# Ridgid Band Saw Restoration



## bpajwhite (Nov 8, 2006)

So… I saw an ad on craigslist for a band saw for sale. I really have to stop looking at this stuff!!! I picked it up for $100. It was running but otherwise looked pretty dirty and in need of a thorough cleanup. The paint was oxidized and there were a few minor rust spots. The table top was very rusty and appeared to have some sort of oil mixed with the rust. It also had a light misting or some sort of white paint over the whole saw. I figured it was overspray. Anyway, I thought it would be a fun project, and I didn’t yet have a band saw.

Here’s what I got:

























































I did some research online and found that the main complaint about this saw (Ridgid BS140002) is vibration due to the base/stand not being stiff enough. Kind of ironic since it’s called ridgid. I originally planned to give it a thorough cleaning and make new top for the stand. I tried some car polish on the oxidized paint but it was no good. Sanding with 400 grit removed most the oxidation and overspray but went through the paint in some places. I figured it was time to repaint. Since I was not particularly fond of the orange color to begin with, I decided that I’d paint it to match my grizzly table saw and jointer.

I completely disassembled the saw and stand. Every nut, bolt, and part. I put all the little bits into ziplock bags to keep track of everything. I then spent a lot of time at the grinder with a fine wire wheel to remove any rust. I masked all of the safety stickers with blue painters tape but the big ridgid sticker on the front of the top doo was cracking and looked terrible, so off it came.

Given data –
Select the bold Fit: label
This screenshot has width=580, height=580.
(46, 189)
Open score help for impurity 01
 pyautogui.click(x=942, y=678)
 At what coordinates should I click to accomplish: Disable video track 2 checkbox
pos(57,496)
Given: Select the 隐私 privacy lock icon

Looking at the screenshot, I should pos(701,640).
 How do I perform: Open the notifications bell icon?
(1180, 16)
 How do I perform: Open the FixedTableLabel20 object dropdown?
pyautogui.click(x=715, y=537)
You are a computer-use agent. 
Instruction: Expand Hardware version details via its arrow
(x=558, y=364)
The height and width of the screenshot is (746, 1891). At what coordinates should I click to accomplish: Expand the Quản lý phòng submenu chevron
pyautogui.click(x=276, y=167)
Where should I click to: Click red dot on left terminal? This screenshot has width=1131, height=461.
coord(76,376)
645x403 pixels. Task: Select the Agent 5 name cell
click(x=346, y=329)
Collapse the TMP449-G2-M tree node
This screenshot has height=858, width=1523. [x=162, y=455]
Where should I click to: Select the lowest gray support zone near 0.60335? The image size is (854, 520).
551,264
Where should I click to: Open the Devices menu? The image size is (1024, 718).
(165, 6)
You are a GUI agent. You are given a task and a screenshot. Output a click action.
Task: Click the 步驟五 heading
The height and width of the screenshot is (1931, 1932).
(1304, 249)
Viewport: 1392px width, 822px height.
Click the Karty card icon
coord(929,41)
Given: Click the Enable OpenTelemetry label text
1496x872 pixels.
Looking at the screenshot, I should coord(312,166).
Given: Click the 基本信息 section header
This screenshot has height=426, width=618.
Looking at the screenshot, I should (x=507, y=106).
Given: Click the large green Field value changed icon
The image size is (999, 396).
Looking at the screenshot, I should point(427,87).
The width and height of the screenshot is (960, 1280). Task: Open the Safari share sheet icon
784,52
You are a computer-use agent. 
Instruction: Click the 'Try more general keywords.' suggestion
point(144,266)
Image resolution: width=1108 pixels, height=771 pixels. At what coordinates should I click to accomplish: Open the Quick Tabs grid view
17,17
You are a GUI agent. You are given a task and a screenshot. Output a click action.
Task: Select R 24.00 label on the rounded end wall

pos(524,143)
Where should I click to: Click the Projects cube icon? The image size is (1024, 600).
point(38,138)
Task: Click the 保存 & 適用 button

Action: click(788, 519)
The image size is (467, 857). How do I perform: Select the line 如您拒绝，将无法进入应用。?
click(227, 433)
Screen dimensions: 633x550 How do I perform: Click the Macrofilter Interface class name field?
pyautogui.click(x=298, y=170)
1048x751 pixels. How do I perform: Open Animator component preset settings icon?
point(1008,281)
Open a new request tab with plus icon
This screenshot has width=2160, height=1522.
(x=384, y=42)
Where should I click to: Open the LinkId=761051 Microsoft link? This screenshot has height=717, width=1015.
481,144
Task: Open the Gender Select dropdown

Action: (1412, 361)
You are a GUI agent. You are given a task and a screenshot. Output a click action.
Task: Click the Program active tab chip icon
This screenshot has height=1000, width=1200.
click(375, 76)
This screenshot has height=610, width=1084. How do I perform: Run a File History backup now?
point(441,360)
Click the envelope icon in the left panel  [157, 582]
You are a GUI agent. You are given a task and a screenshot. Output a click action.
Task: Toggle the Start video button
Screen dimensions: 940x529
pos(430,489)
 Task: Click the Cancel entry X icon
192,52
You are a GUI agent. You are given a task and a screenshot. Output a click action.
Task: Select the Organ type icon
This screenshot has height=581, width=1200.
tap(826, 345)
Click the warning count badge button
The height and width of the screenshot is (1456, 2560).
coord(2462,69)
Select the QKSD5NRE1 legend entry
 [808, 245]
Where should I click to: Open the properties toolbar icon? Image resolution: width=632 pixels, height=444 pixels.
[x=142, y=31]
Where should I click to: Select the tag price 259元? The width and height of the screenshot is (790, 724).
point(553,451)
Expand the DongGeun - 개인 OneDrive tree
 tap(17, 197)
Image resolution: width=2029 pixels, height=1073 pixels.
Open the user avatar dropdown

Exercise 1 –
Please print the band saw restoration post from "## bpajwhite (Nov" up to and including "a band saw.".
Exercise 2 –
Condense the paragraph of the band saw restoration post beginning "I did some research online" into a shorter version that keeps its main facts.
Exercise 3 –
Go on with the band saw restoration post, starting after its final sentence.

Written answer 1 –
## bpajwhite (Nov 8, 2006)

So… I saw an ad on craigslist for a band saw for sale. I really have to stop looking at this stuff!!! I picked it up for $100. It was running but otherwise looked pretty dirty and in need of a thorough cleanup. The paint was oxidized and there were a few minor rust spots. The table top was very rusty and appeared to have some sort of oil mixed with the rust. It also had a light misting or some sort of white paint over the whole saw. I figured it was overspray. Anyway, I thought it would be a fun project, and I didn’t yet have a band saw.

Written answer 2 –
Research showed that the main complaint about the Ridgid BS140002 is vibration caused by a base/stand that isn't stiff enough. The original plan was a thorough cleaning and a new top for the stand. Car polish failed on the oxidized paint. Sanding with 400 grit removed most of the oxidation and overspray but cut through the paint in places, so a repaint was needed. Since the orange color wasn't a favorite anyway, the saw would be painted to match the Grizzly table saw and jointer.

Written answer 3 –
I painted all of the parts with Rustoleum Hammered Finish paint. That makes it easy to hide any imperfections. I used “Hunter Green” for the stand, “Ivory” for the frame, “Silver” for the accent part and trunions, and “Dark Bronze” for the motor body. 

I cut a piece of ¾” MDF to fit inside or underneath the top of the stand. The edges were beveled at 5 degrees to match the angle of the sides. I then traced and copied all of the bolt holes and drilled them out using a forstner bit in the drill press. I realized that this new ¾” insert was going to get in the way of the bolts that attach the legs, so I marked their positions and drilled some relief pockets around the edge with a large forstner bit. Here’s what that looks like:




















I cut another piece of ¾” MDF (this one with 90 deg sides) to make a new top. I copied all of the bolt holes and drilled them into the top, as I had for the reinforcing piece underneath. I cut a third piece of MDF, beveled he edges to 5 deg, to make a shelf that could attach to the leg braces. I drilled some small holes in the leg braces so that I can screw through into the underside of the shelf. 











I added the shelf to stiffen the legs but also as I thought it would be useful to have a shelf there. I put a single coat of tung oil on the MDF of the top and shelf to add a little durability to the surface.

Here’s the completed stand:


----------



## bpajwhite (Nov 8, 2006)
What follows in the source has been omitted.